There are things that most folks no longer do; simple things, daily things.  Mail a letter, buy a newspaper, and pay for something in cash come easily to mind.  Writing a check in now passed, as is going inside a bank.  The nightly news is relegated to those over fifty these days.  And music...there's the rub.  It now seems if millions should have hung on to their turntables and boxes of vinyl records.  I'm even thinking go buying one of those Crosby record players so I can spin some of my prized blues collection again.

About 50 years ago the Kerner Commission, that blue ribbon committee that investigated race relations in 1968, warned that the U.S. was in grave danger of becoming two separate societies, one black and one white.  In many ways that has happened; yet there has been much cultural blending that they could not have foreseen.  It's always more complicated than we initially think.  There appear to be other dichotomies as well.  One of age seems apparent.  Generationally we don't do things the same way.  We don't shop, eat, recreate, and seek entertainment in a similar fashion.  Yet, this doesn't always impede people in social  situations.  Often situations arise where we dance, we talk and we grieve together.  Here's where I miss my students the most.  Learning is always a two way street.
Something that slowly sneaked up on me is my consciousness  of being the oldest one in the room.  I know I can fool people because I look and usually act a little younger than I am, but damned if I don't catch myself wondering who here is older than I am, when I walk into a pub or restaurant.
Fortunately (I think) I always find somebody if I really look hard enough.

Wednesday, August 3, 2016

Imagining the Positive

Today I read a short piece in an online literary magazine about robots that can now write poetry.  This type of "Artificial Intelligence" uses algorithms to churn out complex imagery and messages from the heart.  Is this an example of because we can or is it perhaps something to be welcomed.  We can't stop it but the contradictory nature of this genre seems to be something we might learn from.  At least it seems to be.

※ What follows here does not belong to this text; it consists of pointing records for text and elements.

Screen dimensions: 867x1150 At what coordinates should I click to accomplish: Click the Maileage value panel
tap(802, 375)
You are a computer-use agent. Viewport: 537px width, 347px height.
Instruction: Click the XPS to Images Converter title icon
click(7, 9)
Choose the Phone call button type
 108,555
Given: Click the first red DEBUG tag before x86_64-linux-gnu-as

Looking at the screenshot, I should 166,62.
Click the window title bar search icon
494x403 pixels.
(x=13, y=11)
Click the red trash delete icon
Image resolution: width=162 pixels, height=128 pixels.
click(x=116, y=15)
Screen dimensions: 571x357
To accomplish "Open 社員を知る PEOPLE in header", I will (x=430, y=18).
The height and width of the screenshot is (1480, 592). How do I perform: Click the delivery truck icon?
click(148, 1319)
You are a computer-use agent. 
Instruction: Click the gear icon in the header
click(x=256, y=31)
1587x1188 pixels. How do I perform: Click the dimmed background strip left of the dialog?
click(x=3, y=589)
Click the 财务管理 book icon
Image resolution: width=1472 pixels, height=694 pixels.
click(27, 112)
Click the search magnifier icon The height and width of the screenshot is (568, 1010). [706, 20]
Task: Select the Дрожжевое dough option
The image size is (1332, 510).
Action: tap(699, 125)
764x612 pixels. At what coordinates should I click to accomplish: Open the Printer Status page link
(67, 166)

Perhaps there is a slippery slope here.  If the trend of replacing humans with robots goes uncontrolled, what can human beings expect for future generations.  This could go two ways.  There's an idea for a novel: one scenario, two possible outcomes.  I see the dark version already.  It's probably the one that would win out and that explains why so many dystopic views of the future are so negative.  They abound.  From the Hollywood tropes like "Wayward Pines," to some of the classic literary versions that continue to pour off the presses and entice young adult readers.  But it is the positive side that needs some attention lately.
Just imagine how easy and stress free life might be if humans had nothing more to do but improve and protect the environment and work on their own happiness.  Of course it's not that simple, but there is a possibility of an optimistic future in there somewhere, just this side of John Lennon's Imagine.